Sunfall is a shadertoy that I developed to try a simple crepuscular ray effect using radial blur. This post briefly goes through some of the steps in my implementation.
Sky and Terrain
I started by coloring the sky with a mix of blue and orange according to approximate the look of a sunset. I raymarched the terrain using Ridged Perlin Noise and composited the result with the background by applying a simple fog model. The code below implements the terrain. Notice that I use a low-quality version in the raymarcher and a high-quality one for computing the normals, which speeds up the shader significantly.
I computed normal vectors using central differences over the terrain distance function. The offset at which the terrain is sampled increases quadratically with the distance to the camera, so that details are filtered out to avoid aliasing.
Terrain Shading
I implemented a diffuse (Lambertian) and specular (Sloan-Hoffman) BRDF models for shading the terrain.

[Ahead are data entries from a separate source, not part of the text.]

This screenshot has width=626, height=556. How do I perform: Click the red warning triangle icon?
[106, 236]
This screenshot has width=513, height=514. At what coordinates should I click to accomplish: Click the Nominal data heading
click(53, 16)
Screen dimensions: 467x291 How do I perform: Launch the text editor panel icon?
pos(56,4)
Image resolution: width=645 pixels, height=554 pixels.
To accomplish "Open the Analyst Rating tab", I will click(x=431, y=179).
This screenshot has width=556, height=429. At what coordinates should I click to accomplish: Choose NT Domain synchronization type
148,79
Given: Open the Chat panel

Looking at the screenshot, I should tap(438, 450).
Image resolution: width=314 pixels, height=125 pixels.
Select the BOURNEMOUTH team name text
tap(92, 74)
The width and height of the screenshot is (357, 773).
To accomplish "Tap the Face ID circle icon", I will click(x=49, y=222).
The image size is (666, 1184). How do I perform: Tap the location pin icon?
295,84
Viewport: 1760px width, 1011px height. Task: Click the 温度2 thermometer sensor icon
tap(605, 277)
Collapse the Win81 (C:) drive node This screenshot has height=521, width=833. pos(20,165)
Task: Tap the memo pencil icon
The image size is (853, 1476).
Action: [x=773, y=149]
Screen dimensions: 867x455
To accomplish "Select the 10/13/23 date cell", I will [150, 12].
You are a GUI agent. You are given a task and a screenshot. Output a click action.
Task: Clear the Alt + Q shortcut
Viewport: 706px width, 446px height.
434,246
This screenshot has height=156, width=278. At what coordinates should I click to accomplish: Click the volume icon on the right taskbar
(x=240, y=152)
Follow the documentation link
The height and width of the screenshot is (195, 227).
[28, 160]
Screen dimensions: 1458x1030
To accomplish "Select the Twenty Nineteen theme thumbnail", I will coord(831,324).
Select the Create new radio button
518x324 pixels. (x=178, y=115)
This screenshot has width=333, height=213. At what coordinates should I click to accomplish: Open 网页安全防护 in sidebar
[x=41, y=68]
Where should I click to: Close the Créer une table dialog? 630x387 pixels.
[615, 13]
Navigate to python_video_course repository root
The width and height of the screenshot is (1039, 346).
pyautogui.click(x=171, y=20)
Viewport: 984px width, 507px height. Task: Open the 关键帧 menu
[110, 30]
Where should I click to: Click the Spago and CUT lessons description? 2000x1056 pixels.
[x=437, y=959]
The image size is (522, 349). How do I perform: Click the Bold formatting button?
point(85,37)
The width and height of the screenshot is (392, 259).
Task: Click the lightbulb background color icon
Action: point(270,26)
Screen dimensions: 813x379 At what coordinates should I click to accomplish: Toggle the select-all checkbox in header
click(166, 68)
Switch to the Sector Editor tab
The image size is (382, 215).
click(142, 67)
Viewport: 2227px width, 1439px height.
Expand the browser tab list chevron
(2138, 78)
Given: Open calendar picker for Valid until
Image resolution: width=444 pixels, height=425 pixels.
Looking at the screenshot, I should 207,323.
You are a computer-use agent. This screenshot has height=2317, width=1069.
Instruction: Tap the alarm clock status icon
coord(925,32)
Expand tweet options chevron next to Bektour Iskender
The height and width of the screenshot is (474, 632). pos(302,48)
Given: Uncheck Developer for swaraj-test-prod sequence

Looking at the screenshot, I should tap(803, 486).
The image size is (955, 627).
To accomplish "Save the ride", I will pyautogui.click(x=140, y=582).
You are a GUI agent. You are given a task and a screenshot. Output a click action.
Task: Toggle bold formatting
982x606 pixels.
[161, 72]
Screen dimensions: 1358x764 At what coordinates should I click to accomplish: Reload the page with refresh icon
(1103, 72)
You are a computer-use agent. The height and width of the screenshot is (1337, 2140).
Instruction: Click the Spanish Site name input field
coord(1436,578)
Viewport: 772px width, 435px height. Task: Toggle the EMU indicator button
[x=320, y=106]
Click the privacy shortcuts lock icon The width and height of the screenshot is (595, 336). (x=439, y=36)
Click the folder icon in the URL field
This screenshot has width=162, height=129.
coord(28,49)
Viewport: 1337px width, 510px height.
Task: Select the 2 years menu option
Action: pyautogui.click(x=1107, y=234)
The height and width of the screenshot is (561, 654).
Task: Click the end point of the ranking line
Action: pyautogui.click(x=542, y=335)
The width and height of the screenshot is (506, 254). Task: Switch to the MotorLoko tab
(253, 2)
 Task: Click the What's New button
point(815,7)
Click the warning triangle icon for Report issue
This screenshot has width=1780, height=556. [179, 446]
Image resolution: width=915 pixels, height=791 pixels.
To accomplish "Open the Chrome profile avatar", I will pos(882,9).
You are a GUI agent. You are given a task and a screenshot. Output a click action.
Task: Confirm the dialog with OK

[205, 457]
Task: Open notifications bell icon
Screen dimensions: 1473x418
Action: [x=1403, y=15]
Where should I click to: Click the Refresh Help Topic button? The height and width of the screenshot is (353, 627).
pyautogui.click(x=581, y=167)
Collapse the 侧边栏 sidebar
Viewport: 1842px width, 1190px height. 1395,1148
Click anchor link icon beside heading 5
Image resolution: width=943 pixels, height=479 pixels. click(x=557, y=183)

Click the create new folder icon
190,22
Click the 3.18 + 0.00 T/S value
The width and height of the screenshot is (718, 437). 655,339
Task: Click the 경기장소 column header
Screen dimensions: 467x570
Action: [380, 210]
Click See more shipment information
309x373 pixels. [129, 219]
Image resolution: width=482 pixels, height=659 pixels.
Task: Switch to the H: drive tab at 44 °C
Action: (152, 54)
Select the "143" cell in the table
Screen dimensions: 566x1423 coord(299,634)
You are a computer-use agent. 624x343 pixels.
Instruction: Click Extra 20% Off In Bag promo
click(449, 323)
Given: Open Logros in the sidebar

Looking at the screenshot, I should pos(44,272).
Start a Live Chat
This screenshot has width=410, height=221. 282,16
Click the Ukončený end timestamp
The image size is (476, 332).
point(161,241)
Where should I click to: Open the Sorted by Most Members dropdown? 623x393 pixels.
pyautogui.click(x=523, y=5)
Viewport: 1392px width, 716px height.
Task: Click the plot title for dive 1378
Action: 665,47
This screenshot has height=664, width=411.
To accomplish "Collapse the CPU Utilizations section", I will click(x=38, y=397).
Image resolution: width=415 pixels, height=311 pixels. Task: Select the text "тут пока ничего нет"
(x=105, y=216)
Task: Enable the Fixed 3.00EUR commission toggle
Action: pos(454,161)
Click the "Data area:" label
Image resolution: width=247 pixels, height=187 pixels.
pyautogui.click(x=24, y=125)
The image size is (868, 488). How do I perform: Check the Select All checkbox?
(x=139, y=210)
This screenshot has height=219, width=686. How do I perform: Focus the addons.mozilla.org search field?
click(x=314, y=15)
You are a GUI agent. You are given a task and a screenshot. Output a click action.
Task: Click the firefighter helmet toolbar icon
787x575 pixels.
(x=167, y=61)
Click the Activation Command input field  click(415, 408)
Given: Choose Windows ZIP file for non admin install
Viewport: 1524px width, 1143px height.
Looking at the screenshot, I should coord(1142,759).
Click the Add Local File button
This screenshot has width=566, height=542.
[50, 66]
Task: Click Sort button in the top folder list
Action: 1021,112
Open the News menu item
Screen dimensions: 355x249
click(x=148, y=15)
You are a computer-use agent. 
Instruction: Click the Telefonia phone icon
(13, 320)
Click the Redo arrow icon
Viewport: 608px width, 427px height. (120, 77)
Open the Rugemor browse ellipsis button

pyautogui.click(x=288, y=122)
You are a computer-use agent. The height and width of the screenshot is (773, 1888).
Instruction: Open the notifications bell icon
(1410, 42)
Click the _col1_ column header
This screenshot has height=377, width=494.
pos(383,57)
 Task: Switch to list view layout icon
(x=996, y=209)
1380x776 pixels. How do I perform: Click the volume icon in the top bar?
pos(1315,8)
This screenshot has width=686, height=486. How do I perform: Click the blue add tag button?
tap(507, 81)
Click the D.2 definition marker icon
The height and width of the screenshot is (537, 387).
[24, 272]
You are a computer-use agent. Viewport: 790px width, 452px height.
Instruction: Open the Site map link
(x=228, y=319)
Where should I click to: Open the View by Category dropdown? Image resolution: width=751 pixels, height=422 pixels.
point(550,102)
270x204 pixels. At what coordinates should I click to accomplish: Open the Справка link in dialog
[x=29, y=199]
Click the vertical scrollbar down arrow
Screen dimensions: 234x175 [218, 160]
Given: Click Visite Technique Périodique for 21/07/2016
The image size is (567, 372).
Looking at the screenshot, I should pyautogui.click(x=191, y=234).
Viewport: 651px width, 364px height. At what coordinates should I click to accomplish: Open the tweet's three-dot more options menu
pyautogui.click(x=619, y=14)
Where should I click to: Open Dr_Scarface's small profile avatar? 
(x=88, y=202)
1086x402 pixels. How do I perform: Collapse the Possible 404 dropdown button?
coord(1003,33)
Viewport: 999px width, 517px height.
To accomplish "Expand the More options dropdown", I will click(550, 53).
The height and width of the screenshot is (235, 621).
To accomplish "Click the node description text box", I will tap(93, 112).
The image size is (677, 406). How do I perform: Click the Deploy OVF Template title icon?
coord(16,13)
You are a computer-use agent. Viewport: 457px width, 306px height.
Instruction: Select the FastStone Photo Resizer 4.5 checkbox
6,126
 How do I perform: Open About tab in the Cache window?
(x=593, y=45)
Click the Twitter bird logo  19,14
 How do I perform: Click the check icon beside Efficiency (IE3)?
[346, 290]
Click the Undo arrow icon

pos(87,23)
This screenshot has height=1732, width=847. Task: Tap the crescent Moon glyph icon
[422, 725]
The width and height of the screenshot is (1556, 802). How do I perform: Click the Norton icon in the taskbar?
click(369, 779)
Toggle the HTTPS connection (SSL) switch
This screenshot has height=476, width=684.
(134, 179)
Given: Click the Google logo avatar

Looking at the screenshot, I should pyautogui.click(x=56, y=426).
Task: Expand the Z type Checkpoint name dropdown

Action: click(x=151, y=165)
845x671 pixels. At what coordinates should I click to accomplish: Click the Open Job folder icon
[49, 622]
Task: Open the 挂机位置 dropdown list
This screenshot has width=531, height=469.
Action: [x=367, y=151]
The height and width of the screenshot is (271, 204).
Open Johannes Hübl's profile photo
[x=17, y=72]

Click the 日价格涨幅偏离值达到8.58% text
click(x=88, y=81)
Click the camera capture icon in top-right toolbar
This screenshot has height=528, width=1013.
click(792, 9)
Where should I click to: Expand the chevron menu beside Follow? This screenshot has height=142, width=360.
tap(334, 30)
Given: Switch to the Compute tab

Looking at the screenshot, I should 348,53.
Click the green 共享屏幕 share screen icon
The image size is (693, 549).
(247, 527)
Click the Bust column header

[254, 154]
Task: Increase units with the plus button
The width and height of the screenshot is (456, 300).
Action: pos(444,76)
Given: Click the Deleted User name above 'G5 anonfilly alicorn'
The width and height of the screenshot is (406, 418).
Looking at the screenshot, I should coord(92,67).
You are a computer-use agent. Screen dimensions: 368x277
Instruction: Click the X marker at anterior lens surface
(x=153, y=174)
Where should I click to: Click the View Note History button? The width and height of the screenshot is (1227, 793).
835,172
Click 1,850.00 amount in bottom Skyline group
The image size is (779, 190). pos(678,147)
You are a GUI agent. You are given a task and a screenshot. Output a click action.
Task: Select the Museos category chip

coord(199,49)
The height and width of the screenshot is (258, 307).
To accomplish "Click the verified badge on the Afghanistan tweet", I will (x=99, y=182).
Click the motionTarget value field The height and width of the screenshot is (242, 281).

A fill light is also present at the camera position, but it only contributes diffuse lighting. A constant ambient illumination model is applied to wash out the whole scene.
Sun Rendering and Compositing
In a first pass, I created an occlusion mask that specifies which pixels receive light directly from the sun. A second pass applies a radial blur onto the mask so as to cheaply simulate crepuscular rays. The result is composited with the sky and terrain using a yellow color.
Volumetric Dust
Finally, I included a dust effect by raymarching a 3D Value Noise procedural function. After hitting the terrain, the raymarcher starts walking backwards at fixed steps to render the dust. For shading, instead of computing the normals and taking the dot product with the sun direction, I used directional derivatives to speed up this process, as explained in this link.